For a week, The MMQB has explored football’s identity crisis as it tries to reconcile its inherently violent nature with the need for a safer game. While the past decade brought the issue of head injuries in football to the forefront—dozens of cases of chronic traumatic encephalopathy found in the brains of deceased gridiron stars; a concussion lawsuit that the NFL settled with former players; and President Barack Obama saying he’s unsure he’d let a son play football—the sport is now at a crossroads.
Will it fizzle and fade away? Or will it adapt and continue to grow?
The next decade will bring more answers. Each of the measures described in our look-ahead to 2025—the rules changes, the diagnostic tests, the neurological passport—have been either proposed, considered, brainstormed or researched (except for Washington’s name change, or so we think). But there is still a gap to be bridged by science and research, which takes place on a very different timetable (years) than that on which the game of football is played (days).
Concussions are distinct from other injury players sustain, and the immediate goal of team medical personnel is to diagnose and manage them based on objective data. The NFL currently uses a sideline concussion assessment that includes a symptom checklist, verbal tests of word recall and concentration, and a balance test (consistent with the 2013 Consensus Statement on Concussion in Sport). The team physician is responsible for the player’s diagnosis but has help from an athletic trainer in the press box (the “eye in the sky”), an unaffiliated neurotrauma consultant and video replays accessible on the sideline to only the medical team. There is a standardized return-to-play progression in the NFL, and discussions have started to include a more specific return-to-exercise portion, too, with details such as the heart rate that should not be exceeded in certain stages.
How will this process improve? One way is the search for a biomarker—a particular substance that could be detected in blood, saliva or urine, and that would signal that head trauma had occurred. For example, last spring a group of researchers at the University of Rochester and the Cleveland Clinic published research that showed elevated concentrations of a certain protein in the blood correlated with more hits to the head among a group of college football players.
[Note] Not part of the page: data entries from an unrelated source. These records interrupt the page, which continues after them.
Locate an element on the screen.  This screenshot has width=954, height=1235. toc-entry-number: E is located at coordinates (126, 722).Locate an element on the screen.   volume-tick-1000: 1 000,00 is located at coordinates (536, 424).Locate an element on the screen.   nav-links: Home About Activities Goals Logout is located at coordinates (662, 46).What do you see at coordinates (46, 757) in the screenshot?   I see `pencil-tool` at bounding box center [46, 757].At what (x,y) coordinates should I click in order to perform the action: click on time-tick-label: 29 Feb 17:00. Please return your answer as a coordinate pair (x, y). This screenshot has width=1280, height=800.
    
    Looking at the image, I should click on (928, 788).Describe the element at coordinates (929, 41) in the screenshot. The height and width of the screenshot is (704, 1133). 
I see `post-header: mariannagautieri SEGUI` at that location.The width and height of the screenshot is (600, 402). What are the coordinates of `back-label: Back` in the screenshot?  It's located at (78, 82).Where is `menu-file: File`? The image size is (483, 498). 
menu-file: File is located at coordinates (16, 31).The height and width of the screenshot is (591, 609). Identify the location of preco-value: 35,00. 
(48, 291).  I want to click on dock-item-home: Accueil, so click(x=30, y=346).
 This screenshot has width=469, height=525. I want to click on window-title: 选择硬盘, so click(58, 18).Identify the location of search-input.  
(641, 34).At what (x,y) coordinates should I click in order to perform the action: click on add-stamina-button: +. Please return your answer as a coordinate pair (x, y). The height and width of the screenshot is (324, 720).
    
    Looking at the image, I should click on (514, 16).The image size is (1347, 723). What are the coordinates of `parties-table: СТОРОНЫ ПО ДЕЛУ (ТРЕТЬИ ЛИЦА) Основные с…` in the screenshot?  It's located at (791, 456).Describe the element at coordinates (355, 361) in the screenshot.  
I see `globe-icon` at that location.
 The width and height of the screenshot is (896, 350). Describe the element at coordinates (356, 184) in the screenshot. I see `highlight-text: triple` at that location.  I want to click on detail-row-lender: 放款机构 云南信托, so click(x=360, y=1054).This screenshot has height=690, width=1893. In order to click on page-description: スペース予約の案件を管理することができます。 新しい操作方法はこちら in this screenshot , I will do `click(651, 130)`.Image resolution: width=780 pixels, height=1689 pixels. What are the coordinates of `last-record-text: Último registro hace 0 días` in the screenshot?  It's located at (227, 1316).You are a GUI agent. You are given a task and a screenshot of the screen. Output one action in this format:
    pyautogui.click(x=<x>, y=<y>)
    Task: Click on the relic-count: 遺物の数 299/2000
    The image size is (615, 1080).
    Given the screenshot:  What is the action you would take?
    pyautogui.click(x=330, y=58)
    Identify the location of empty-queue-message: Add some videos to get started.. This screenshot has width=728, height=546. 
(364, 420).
This protein, S100B, is mainly present in the brain and spinal fluid, so increased levels in the blood show that the barrier separating the brain and the bloodstream has been opened by some kind of head trauma. At the moment a blood test for levels of this protein is best used for ruling out concussion rather than diagnosing it, and takes about an hour to yield results in an emergency room. It’s not yet a rapid yes/no sideline concussion test, but such a test might not be far off.
Changes in the brain can be quantified with the help of technology, even something as simple as a virtual reality system or an app developed by Cleveland Clinic that uses a tablet’s built-in accelerometer and gyroscope. These tests register a longer return to baseline than other widespread assessment tests like the imPACT or SCAT2. By 2025 we might see the accepted timeframe to return from a concussion increasing from a seven- to 10-day window to a few weeks, on par with a high ankle sprain.
More advanced imaging tools might also give a better window to what’s going on inside the brain, something General Electric is working toward through its $40 million research and development partnership with the NFL. Standard MRI or CT scans do not detect concussions. But a specialized scan like diffusion tensor imaging, for instance, uses water flow in the brain to show damage to the structure and connectivity of its white matter. The goal would be faster scans, tailored to people with larger body mass indices, so the morning after No. 97’s concussion he can be taken for a routine diagnostic scan, as if he had injured his knee.